In [1]:
#Importing the libraries that I will need to process and clean my data in order to create a well-structured DataFrame for my movie recommendation app.

import pandas as pd   
import numpy as np

#Reading my movies_metadata.csv file into a DataFrame.
movies_metadata = pd.read_csv('movies_metadata.csv')   

print(movies_metadata.columns) #I want to see the exact names of the columns in my movies_metadata DataFrame.

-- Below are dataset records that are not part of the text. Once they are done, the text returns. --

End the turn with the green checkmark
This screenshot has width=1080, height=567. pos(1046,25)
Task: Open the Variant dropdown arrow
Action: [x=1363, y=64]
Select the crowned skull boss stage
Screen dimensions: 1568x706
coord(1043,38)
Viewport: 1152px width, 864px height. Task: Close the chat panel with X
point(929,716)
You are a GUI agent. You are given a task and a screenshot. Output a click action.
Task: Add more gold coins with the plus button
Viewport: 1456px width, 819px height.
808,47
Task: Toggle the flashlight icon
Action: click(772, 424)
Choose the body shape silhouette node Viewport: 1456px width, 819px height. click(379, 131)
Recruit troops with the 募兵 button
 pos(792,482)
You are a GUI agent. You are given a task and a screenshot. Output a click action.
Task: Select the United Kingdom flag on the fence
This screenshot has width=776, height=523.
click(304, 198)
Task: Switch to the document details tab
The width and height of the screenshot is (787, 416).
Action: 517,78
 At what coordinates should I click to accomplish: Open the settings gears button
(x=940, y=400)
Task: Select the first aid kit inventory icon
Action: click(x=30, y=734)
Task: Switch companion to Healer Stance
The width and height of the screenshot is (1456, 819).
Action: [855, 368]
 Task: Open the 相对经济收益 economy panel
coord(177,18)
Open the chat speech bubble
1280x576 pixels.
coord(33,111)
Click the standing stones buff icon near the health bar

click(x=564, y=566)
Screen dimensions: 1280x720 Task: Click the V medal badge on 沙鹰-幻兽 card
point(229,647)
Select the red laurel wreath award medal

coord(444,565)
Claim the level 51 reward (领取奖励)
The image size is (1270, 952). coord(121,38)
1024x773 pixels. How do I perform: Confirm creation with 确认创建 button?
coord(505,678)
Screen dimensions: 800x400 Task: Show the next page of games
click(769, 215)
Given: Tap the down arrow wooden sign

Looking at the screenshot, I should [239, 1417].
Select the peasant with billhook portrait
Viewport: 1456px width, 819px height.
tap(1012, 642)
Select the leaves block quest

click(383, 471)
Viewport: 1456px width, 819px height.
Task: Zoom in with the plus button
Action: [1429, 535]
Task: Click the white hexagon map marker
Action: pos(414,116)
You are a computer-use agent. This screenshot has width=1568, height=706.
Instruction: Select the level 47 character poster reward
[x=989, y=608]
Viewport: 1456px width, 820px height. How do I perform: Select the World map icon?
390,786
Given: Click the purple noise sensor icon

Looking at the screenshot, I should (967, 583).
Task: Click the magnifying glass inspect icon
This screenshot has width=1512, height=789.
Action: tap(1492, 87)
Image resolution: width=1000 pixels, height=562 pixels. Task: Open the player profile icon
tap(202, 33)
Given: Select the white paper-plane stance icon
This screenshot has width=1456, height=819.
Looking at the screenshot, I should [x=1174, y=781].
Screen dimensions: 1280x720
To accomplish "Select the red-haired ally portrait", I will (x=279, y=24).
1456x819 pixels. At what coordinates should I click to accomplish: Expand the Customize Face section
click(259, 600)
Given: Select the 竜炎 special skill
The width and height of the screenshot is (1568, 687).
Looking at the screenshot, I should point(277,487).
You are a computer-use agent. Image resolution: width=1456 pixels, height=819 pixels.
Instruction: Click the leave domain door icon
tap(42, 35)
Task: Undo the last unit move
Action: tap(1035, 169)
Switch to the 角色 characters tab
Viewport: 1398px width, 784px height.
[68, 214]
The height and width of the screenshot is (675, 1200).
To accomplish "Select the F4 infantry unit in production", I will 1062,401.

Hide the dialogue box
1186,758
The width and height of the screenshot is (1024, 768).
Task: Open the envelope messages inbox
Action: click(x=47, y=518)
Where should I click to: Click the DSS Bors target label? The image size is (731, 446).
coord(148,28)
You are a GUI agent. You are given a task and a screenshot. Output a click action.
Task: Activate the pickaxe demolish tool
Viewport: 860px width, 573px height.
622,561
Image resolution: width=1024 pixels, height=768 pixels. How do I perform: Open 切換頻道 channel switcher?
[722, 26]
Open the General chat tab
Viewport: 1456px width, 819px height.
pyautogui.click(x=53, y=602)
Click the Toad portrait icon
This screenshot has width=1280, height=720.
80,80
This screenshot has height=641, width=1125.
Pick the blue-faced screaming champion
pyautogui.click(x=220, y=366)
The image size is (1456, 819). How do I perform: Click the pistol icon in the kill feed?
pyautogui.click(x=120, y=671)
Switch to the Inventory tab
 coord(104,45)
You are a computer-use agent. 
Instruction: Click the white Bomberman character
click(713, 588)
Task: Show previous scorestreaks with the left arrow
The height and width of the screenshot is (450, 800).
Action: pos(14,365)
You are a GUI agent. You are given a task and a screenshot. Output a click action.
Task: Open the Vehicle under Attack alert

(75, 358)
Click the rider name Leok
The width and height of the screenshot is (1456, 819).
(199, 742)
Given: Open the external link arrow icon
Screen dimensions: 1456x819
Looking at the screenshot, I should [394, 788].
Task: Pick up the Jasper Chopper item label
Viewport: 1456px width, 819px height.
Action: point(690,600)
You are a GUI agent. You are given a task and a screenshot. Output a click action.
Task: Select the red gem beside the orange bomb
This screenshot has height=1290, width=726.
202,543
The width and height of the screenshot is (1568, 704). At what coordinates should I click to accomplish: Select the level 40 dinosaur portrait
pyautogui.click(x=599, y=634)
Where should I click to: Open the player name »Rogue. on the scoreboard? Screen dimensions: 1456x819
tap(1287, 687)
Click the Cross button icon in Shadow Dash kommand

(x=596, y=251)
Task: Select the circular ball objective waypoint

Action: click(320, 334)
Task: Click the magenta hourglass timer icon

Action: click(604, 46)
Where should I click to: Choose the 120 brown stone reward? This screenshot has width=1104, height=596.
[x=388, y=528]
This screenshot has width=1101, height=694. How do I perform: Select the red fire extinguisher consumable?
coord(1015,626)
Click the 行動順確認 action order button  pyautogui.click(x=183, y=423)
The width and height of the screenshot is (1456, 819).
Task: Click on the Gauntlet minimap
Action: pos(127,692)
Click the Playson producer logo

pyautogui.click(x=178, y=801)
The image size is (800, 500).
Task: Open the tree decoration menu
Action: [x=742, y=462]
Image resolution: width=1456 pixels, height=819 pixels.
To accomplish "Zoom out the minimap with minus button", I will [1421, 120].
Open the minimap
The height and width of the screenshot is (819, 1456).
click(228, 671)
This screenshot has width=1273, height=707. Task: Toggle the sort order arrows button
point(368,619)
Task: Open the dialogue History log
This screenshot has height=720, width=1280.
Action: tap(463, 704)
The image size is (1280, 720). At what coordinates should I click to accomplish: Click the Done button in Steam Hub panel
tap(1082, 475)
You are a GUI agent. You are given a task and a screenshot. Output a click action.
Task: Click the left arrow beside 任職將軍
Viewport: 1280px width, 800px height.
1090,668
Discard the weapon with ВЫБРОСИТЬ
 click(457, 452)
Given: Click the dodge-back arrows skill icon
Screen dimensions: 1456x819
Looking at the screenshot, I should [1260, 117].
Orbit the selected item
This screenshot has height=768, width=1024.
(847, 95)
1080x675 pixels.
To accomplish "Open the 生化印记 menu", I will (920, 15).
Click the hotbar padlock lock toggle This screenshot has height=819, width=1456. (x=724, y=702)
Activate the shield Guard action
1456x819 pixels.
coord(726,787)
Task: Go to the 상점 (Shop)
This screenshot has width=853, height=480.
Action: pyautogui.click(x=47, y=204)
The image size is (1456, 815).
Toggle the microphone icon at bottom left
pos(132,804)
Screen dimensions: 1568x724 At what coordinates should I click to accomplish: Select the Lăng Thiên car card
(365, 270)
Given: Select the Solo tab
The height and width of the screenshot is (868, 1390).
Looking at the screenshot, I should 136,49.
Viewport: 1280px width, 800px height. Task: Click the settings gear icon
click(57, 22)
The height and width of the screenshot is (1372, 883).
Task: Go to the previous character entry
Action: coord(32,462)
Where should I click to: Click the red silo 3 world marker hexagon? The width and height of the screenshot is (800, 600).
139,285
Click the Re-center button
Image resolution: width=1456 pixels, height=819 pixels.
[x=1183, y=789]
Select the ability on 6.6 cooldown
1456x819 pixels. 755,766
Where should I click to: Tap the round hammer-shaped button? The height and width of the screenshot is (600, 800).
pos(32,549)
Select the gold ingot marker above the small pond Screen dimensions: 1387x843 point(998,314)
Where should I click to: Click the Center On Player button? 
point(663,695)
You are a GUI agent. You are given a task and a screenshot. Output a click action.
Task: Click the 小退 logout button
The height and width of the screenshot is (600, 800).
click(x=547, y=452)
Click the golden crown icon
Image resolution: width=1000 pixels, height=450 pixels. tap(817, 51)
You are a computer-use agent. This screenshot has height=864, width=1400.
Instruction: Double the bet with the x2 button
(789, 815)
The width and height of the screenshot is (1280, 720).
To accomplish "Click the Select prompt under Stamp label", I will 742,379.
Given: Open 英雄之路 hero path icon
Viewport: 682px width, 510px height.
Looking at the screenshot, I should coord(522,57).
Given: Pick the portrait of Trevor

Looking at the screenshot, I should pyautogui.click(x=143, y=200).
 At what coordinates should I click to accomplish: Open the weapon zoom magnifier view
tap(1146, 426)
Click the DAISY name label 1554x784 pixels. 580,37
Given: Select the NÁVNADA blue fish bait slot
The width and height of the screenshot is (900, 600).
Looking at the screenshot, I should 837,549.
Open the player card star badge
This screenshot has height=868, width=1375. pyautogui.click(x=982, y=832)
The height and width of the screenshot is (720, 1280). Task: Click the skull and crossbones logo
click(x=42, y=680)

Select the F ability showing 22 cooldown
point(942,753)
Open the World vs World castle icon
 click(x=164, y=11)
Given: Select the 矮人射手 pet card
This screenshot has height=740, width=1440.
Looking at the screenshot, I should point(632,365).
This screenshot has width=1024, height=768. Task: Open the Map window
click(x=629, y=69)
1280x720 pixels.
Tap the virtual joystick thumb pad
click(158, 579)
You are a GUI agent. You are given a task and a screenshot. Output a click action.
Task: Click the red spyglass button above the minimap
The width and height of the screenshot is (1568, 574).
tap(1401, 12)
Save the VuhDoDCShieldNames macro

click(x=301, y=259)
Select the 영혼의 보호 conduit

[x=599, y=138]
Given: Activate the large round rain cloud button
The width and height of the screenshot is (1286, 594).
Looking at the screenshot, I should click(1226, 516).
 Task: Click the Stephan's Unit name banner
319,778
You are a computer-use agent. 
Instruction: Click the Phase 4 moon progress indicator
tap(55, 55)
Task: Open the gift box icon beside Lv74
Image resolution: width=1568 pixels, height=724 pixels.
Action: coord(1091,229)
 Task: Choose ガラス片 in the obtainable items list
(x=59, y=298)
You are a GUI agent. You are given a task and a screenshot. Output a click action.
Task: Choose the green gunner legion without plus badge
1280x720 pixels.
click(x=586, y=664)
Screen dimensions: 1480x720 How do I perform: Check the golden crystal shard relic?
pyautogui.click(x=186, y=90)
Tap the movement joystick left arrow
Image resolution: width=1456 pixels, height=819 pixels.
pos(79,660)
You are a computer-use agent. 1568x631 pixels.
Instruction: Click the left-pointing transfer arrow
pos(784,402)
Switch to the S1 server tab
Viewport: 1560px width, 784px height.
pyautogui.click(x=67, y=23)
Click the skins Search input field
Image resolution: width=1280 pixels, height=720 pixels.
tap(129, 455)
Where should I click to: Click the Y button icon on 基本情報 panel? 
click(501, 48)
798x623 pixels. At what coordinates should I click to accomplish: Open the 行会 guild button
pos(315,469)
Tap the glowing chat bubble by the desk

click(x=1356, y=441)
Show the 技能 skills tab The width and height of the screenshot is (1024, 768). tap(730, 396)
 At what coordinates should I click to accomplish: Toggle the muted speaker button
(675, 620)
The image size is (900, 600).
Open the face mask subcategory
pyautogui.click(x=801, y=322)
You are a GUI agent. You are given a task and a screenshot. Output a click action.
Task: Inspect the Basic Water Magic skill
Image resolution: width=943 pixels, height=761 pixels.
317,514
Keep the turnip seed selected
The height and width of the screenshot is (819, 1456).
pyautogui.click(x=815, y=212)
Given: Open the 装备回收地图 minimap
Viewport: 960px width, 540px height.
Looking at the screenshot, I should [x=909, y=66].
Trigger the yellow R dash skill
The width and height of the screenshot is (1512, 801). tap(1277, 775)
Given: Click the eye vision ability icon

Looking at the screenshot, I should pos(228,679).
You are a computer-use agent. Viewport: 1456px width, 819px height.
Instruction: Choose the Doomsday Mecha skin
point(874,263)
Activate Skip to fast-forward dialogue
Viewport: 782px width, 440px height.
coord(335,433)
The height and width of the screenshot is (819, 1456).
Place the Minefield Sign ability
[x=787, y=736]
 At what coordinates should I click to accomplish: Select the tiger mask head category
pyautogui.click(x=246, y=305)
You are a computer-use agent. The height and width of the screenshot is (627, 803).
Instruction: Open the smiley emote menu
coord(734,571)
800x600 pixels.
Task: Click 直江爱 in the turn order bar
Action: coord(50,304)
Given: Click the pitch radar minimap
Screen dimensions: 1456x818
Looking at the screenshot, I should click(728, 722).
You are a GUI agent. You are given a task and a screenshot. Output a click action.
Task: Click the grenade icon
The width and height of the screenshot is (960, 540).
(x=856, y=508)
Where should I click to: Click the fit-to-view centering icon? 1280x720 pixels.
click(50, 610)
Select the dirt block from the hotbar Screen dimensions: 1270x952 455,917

Index(['adult', 'belongs_to_collection', 'budget', 'genres', 'homepage', 'id',
       'imdb_id', 'original_language', 'original_title', 'overview',
       'popularity', 'poster_path', 'production_companies',
       'production_countries', 'release_date', 'revenue', 'runtime',
       'spoken_languages', 'status', 'tagline', 'title', 'video',
       'vote_average', 'vote_count'],
      dtype='object')


Pyarrow will become a required dependency of pandas in the next major release of pandas (pandas 3.0),
(to allow more performant data types, such as the Arrow string type, and better interoperability with other libraries)
but was not found to be installed on your system.
If this would cause problems for you,
please provide us feedback at https://github.com/pandas-dev/pandas/issues/54466
        
  import pandas as pd


In [2]:
num_rows, num_columns = movies_metadata.shape  #Using the shape attribute to figure out how many rows and columns my DataFrame has. The first element shows the number of rows and the second shows the number of columns. 
print(num_rows,num_columns) 

movies_metadata.head()  #Looking at the first five rows of the movies_metadata DataFrame. 

998 24


Unnamed: 0,adult,belongs_to_collection,budget,genres,homepage,id,imdb_id,original_language,original_title,overview,...,release_date,revenue,runtime,spoken_languages,status,tagline,title,video,vote_average,vote_count
0,False,"{'id': 10194, 'name': 'Toy Story Collection', ...",30000000,"[{'id': 16, 'name': 'Animation'}, {'id': 35, '...",http://toystory.disney.com/toy-story,862,tt0114709,en,Toy Story,"Led by Woody, Andy's toys live happily in his ...",...,1995-10-30,373554033,81.0,"[{'iso_639_1': 'en', 'name': 'English'}]",Released,,Toy Story,False,7.7,5415
1,False,,65000000,"[{'id': 12, 'name': 'Adventure'}, {'id': 14, '...",,8844,tt0113497,en,Jumanji,When siblings Judy and Peter discover an encha...,...,1995-12-15,262797249,104.0,"[{'iso_639_1': 'en', 'name': 'English'}, {'iso...",Released,Roll the dice and unleash the excitement!,Jumanji,False,6.9,2413
2,False,"{'id': 119050, 'name': 'Grumpy Old Men Collect...",0,"[{'id': 10749, 'name': 'Romance'}, {'id': 35, ...",,15602,tt0113228,en,Grumpier Old Men,A family wedding reignites the ancient feud be...,...,1995-12-22,0,101.0,"[{'iso_639_1': 'en', 'name': 'English'}]",Released,Still Yelling. Still Fighting. Still Ready for...,Grumpier Old Men,False,6.5,92
3,False,,16000000,"[{'id': 35, 'name': 'Comedy'}, {'id': 18, 'nam...",,31357,tt0114885,en,Waiting to Exhale,"Cheated on, mistreated and stepped on, the wom...",...,1995-12-22,81452156,127.0,"[{'iso_639_1': 'en', 'name': 'English'}]",Released,Friends are the people who let you be yourself...,Waiting to Exhale,False,6.1,34
4,False,"{'id': 96871, 'name': 'Father of the Bride Col...",0,"[{'id': 35, 'name': 'Comedy'}]",,11862,tt0113041,en,Father of the Bride Part II,Just when George Banks has recovered from his ...,...,1995-02-10,76578911,106.0,"[{'iso_639_1': 'en', 'name': 'English'}]",Released,Just When His World Is Back To Normal... He's ...,Father of the Bride Part II,False,5.7,173


In [3]:
#In this step I want to drop some of the columns that will not further be of use.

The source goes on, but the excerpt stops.